Diapause can be defined as the physiological state of dormancy or developmental arrest where most life processes are shut down. It is initiated during unfavourable conditions and is most commonly observed in insects, especially in arthropods.
The diapause stage is can occur at any stage during an insect’s life cycle – from its pupae stage to the active, adult stage. When this phenomenon occurs during the egg or the pupil stage, the development slows down to a halt. In the adult stage, feeding habits or reproductive behaviour is halted or slowed down.
Organisms that Exhibit Diapause
The longest ever diapause to be reported belongs to the Prodoxus Y-inversus, a moth which is found in the United States and South Western New Mexico. It can remain dormant for as long as 19 years.
Diapause during the embryological stage can be observed in many arthropods such as the flesh fly, tobacco hornworm and the Southwestern corn borer.

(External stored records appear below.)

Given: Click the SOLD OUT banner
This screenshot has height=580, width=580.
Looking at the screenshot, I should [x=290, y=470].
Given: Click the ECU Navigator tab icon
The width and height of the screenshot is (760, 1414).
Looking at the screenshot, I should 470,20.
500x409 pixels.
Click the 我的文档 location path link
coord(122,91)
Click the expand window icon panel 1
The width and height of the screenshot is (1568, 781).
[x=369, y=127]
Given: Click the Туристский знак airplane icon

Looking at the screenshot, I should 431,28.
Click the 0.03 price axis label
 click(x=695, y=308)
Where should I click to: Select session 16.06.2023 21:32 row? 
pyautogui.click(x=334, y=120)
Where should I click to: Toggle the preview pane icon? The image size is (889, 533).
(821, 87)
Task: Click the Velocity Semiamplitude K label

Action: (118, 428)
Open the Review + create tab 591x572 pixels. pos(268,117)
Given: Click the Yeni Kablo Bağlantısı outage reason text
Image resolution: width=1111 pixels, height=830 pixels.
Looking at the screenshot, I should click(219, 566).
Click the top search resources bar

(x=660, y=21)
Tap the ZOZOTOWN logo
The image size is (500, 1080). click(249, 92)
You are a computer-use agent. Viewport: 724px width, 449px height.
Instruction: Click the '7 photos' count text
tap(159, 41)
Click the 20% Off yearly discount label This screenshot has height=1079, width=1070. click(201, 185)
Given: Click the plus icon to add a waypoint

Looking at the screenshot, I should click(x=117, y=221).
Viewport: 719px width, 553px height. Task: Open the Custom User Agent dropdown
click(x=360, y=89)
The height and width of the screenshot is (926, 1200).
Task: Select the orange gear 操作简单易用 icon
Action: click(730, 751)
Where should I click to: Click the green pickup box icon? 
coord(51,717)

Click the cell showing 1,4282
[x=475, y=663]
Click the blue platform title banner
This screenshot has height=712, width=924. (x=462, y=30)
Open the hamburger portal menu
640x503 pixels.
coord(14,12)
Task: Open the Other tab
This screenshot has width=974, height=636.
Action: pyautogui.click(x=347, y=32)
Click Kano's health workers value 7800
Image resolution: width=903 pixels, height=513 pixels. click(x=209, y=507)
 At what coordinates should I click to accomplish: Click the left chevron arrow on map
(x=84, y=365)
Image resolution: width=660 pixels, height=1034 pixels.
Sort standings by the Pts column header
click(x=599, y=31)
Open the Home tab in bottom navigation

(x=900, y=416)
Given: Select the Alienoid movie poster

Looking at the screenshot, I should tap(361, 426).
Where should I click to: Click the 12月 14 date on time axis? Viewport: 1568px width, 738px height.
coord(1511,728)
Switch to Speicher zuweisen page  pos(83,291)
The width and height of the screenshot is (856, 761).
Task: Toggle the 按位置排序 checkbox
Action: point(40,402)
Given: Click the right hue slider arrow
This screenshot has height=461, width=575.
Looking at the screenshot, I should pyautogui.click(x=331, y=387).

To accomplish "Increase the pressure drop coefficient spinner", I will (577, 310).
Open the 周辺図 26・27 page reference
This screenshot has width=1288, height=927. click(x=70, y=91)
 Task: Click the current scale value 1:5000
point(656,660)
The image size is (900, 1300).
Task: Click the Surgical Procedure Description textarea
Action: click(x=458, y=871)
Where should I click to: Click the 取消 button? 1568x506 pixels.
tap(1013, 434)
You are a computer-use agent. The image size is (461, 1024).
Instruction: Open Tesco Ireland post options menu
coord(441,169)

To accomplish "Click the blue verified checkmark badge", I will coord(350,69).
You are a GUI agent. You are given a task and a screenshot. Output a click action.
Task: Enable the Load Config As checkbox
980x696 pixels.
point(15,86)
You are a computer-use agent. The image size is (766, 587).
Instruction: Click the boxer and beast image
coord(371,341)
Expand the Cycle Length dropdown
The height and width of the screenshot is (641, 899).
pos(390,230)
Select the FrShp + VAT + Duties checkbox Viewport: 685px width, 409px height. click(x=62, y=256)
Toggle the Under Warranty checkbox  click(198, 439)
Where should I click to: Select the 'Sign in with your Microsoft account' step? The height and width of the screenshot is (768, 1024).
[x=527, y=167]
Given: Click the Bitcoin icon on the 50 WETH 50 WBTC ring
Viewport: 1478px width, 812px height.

In fishes, a species called mummichog exhibit diapause during their embryo phase. Even the silkworm exhibits diapause between the late embryonic stage and late larval stage.
Stages of Diapause (Exclusive to insects)
Induction occurs much before the onset of unfavourable environmental conditions. Essentially, certain environmental stimuli, called “token stimuli” triggers the diapause behaviour. The stimuli themselves do not negatively affect any of the factors, though they signify an impending transformation in the environmental conditions.
The induction phase is followed by the preparation phase. This phase is characterized by the insects storing molecules such as carbohydrates, proteins and lipids to sustain themselves during the diapause
One of the most important phases in the stage, the initiation stage is characterized by cessation of morphological development. These include a change in colour, moulting into a diapause stage, or release of special enzymes.
For example, some insects like the firebug accumulate certain chemicals which help in lowering the freezing point.
Maintenance is characterised by the reduced metabolism and arrest of embryological development. Furthermore, sensitivity to certain stimuli is increased, especially the ones that prevent the termination of the diapause is decreased.
Termination, as the name implies, terminates the diapause. However, certain insects rely on specific environmental stimuli to trigger the termination of diapause.
Termination is followed by the state of quiescence, where the insect can resume development, provided the environmental conditions become quite favourable.
Unlike hibernation, diapause does not occur due to the onset of cold weather. Moreover, diapause is predominantly observed in insects and a select group of vertebrates.